• [Texte proposé]
——————————
De Hegel à Qant: la réglementation de l'IA

Alors que la BCE pourrait bientôt proposer une nouvelle forme d'euro numérique, les Etats généraux de l'information viennent ajouter une caisse de résonance au débat sur l'AI Act européen. L'américain Jamie Dimon imagine un futur rose et l'allemand Joschka Fischer propose un recul hégélien. Bienvenue dans Qant, mercredi 4 octobre 2023.

« Le progrès est devant nous, à condition de dépasser sa propagande » Paul Virilio

Chaque jour, les journalistes de Qant illustrent les tendances de fond qui animent la tech. Ils s’appuient sur Kessel Média et utilisent l’IA générative depuis mars 2022.

L’ÉVÉNEMENT

L’euro numérique en route vers les marchés de gros

L’un des plus sérieux sites de la presse crypto se fait l’écho de déclarations du gouverneur de la Banque de France qui indiquent un possible changement de pied de la BCE dans la préparation d’une monnaie numérique.

"François Villeroy de Galhau vu par Midjourney" (Qant, M. de R. vu par Midjourney)"François Villeroy de Galhau vu par Midjourney" (Qant, M. de R. vu par Midjourney)

Les banques centrales de la zone euro présenteront dans les prochaines semaines des plans pour une monnaie numérique de banque centrale (MNBC ou, selon l’acronyme anglais, CBDC) de gros, a déclaré publiquement le gouverneur de la Banque de France, François Villeroy de Galhau, dans des propos rapportés par CoinDesk. Dite “de gros”, une CDBC interbancaire, destinée aux marchés financiers, innovera dans la manière dont les institutions financières règlent leurs transactions en valeurs mobilières et en devises étrangères. D’après le site crypto, le gouverneur a également mentionné que la banque centrale explore différents protocoles, y compris son propre système de registre distribué pour le règlement des titres, DL3S.

Alors que le projet d'un euro numérique destiné au grand public suscite des controverses concernant la vie privée – que la BCE dénonce comme “complotistes” – et surtout sur son impact sur les banques commerciales (lire Qant du 3 juillet et du 1er septembre), une monnaie de gros pourrait faire consensus. Il s’agit en tout cas d’une orientation que la France défend depuis plusieurs années dans le monde feutré de l’Eurosystème, qui regroupe les banques centrales des pays membres de l’euro.

Pour être précis, un euro numérique de gros serait une forme dématérialisée de monnaie, destinée exclusivement aux transactions entre banques centrales, banques commerciales et autres institutions financières sur des actifs "tokenisés". La Banque de France a initié dès 2020 un programme d'expérimentations sur une CDBC interbancaire, collaborant avec des acteurs de marché et des institutions internationales. En septembre dernier, elle a rendu publics les résultats du projet Mariana, mené avec la BRI et les banques centrales de Suisse et de Singapour. Il s’agit d’une preuve de concept (PoC) explorant l'avenir des échanges et règlements sur le marché des changes, dans un monde où les banques centrales auraient émis des monnaies numériques de banque centrale (CBDCs), en s'inspirant des concepts de la finance décentralisée.
——————————
• [Données fournies]
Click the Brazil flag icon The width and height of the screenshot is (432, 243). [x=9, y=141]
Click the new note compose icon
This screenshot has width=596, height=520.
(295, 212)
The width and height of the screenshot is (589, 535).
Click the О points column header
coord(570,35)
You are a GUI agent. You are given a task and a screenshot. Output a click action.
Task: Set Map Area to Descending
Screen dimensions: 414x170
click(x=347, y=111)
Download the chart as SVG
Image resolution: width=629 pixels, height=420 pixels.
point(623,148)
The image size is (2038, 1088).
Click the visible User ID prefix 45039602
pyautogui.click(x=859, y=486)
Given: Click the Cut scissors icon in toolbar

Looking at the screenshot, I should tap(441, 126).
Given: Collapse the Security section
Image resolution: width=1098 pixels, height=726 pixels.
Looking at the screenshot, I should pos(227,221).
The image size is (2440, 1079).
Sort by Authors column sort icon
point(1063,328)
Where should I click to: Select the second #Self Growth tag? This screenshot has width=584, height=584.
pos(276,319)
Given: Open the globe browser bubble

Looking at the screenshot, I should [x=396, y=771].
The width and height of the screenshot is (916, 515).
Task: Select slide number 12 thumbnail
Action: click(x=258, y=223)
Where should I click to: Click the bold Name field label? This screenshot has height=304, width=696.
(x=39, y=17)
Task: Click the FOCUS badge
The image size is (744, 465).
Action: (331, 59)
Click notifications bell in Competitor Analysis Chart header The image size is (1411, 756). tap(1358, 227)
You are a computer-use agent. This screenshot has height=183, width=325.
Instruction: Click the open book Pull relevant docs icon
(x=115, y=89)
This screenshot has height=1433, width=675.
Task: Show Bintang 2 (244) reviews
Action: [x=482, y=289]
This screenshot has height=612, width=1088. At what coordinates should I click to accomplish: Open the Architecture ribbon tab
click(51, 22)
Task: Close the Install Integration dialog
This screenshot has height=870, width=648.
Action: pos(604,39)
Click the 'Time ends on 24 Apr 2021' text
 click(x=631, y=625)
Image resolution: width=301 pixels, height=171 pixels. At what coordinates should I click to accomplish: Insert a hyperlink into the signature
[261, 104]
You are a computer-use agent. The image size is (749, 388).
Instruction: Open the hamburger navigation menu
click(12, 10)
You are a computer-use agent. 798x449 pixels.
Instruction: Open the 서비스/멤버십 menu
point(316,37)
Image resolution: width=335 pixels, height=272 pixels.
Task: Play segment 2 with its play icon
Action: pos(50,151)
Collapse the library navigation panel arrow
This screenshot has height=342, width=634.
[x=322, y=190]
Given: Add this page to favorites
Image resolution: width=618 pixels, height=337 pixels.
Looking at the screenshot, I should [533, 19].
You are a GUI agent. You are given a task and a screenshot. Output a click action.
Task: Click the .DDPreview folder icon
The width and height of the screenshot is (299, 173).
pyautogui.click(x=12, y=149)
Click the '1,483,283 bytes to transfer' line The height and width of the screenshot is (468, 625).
——————————
• [Travail à faire]
1 > Répondez aux questions suivantes à partir du texte sur l'euro numérique :
(a) Quelle date figure au début de ce numéro de Qant ?
(b) Par quel site les propos de François Villeroy de Galhau ont-ils été rapportés ?
(c) Avec quels partenaires le projet Mariana a-t-il été mené ?
2 > Reproduisez fidèlement le passage du texte sur l'euro numérique qui va des mots « Alors que le » jusqu'aux mots « membres de l’euro. » inclus.
3 > Présentez sous forme de liste le paragraphe du texte sur l'euro numérique qui commence par « Pour être précis, un euro numérique de gros », en conservant ses faits essentiels.

• [Résultats de l'exercice]
1 >
(a) Mercredi 4 octobre 2023.
(b) CoinDesk.
(c) La BRI et les banques centrales de Suisse et de Singapour.

2 >
Alors que le projet d'un euro numérique destiné au grand public suscite des controverses concernant la vie privée – que la BCE dénonce comme “complotistes” – et surtout sur son impact sur les banques commerciales (lire Qant du 3 juillet et du 1er septembre), une monnaie de gros pourrait faire consensus. Il s’agit en tout cas d’une orientation que la France défend depuis plusieurs années dans le monde feutré de l’Eurosystème, qui regroupe les banques centrales des pays membres de l’euro.

3 >
- Un euro numérique de gros serait une forme dématérialisée de monnaie, réservée aux transactions sur des actifs « tokenisés » entre banques centrales, banques commerciales et autres institutions financières.
- Dès 2020, la Banque de France a lancé un programme d'expérimentations sur une monnaie numérique de banque centrale interbancaire. Elle a collaboré avec des acteurs de marché et des institutions internationales.
- En septembre dernier, elle a publié les résultats du projet Mariana, mené avec la BRI et les banques centrales de Suisse et de Singapour.
- Ce projet est une preuve de concept inspirée de la finance décentralisée. Il explore l'avenir des échanges et des règlements sur le marché des changes dans un monde où les banques centrales auraient émis des monnaies numériques.